__Activity__: Repeat every line below exactly, word for word.

__Records for processing__:
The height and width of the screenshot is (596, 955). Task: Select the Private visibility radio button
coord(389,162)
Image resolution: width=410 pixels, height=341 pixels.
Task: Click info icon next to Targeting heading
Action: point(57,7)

__Task response__:
The height and width of the screenshot is (596, 955). Task: Select the Private visibility radio button
coord(389,162)
Image resolution: width=410 pixels, height=341 pixels.
Task: Click info icon next to Targeting heading
Action: point(57,7)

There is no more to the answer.